IAG is seeking to raise subordinated debt which is expected to qualify as Tier 2 Capital under the Australia Prudential Regulation Authority’s (APRA) capital adequacy framework. The proposed issue includes the following terms:
- a floating rate issue with a legal maturity in December 2038 (year 15.1) subject to conversion, write-off and/or early redemption as outlined below;
- IAG has an option to redeem or resell the securities at face value (plus accrued interest, if any) on interest payment dates between 15 December 2028 and 15 June 2029 (years 5.1 and 5.6) and on each interest payment date falling on or after 15 September 2031 (year 7.9), and at any time for certain tax and regulatory events (in each case subject to APRA’s prior written approval). Wholesale investors should not expect that APRA’s approval will be given for any early redemption or resale and holders have no right to request redemption or resale;
- if not redeemed, converted or written-off beforehand, the securities may be converted into IAG fully paid ordinary shares (IAG Ordinary Shares) at the option of holders on 15 June 2031 (year 7.6) subject to the note terms;
- if APRA determines IAG to be non-viable, all (or in some cases, some) of the securities will convert into a number of IAG Ordinary Shares calculated by reference to a volume-weighted average price prior to conversion or, if conversion does not occur when required, the securities will be written-off;
- if not redeemed, converted or written-off beforehand, on a winding up of IAG the securities will be subordinated to senior creditors;
- the securities will pay a floating rate of interest (deferrable at IAG’s option in certain circumstances), with the margin to be determined by a bookbuild process; and
- the securities will have a notional face value of A$10,000 per security, with a minimum subscription amount of A$500,000 or otherwise issued in a manner which does not require disclosure in accordance with Part 6D.2 or Part 7 of the Corporations Act.
No shareholder approval is needed for the issue, and no offer is being made under this announcement.
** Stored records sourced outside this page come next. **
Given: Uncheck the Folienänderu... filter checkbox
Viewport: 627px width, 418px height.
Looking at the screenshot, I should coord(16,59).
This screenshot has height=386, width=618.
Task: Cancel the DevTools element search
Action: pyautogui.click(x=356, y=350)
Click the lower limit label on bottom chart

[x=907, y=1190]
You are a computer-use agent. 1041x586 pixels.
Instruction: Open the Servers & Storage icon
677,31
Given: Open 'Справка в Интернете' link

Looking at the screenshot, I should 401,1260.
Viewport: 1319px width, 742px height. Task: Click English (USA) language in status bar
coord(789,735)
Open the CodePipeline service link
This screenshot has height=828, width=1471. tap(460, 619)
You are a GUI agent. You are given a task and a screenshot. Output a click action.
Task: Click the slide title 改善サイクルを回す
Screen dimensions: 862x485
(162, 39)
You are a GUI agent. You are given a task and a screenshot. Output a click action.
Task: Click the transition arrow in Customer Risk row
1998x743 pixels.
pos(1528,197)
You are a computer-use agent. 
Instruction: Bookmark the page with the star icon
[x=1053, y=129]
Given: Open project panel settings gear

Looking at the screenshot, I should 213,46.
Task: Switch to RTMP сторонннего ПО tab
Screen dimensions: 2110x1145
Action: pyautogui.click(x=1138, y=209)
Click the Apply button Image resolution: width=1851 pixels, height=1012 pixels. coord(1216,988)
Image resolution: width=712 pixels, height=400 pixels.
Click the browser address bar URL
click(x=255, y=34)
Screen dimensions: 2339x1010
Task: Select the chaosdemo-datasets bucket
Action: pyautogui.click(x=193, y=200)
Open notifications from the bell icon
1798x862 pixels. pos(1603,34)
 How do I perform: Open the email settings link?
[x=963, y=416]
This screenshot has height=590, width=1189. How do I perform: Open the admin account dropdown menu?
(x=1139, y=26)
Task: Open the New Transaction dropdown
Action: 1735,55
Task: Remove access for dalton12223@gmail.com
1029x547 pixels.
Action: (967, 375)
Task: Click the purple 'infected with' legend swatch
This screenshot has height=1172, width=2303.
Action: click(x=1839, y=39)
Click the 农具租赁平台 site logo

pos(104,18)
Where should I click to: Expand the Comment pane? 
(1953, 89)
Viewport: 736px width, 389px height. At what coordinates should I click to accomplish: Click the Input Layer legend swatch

There are risks associated with an investment in the securities and wholesale investors should consider the content of the Information Memorandum (provided to certain wholesale investors separately) in its entirety, including the terms and conditions before making any investment decision.
Upon request until the issue date, IAG will provide, free of charge, a copy of:
- IAG’s latest annual financial report and full year results announcement released to the ASX on 21 August 2023; and
- Any continuous disclosure notices given by IAG to the ASX since 21 August 2023 and before the date of this notice.
These documents are also available free of charge from IAG’s website at: https://www.iag.com.au
Disclaimer
This announcement does not constitute an offer to sell, or the solicitation of an offer to buy, any securities in the United States or to, or for the account or benefit of, any “US person” (as defined in Regulation S under the U.S. Securities Act of 1933 (the “US Securities Act”), or in any other jurisdiction. The securities described in this announcement have not been, and will not be, registered under the US Securities Act and may not be offered or sold in the United States or to US persons except in transactions exempt from, or not subject to, registration under the US Securities Act and applicable US state securities laws.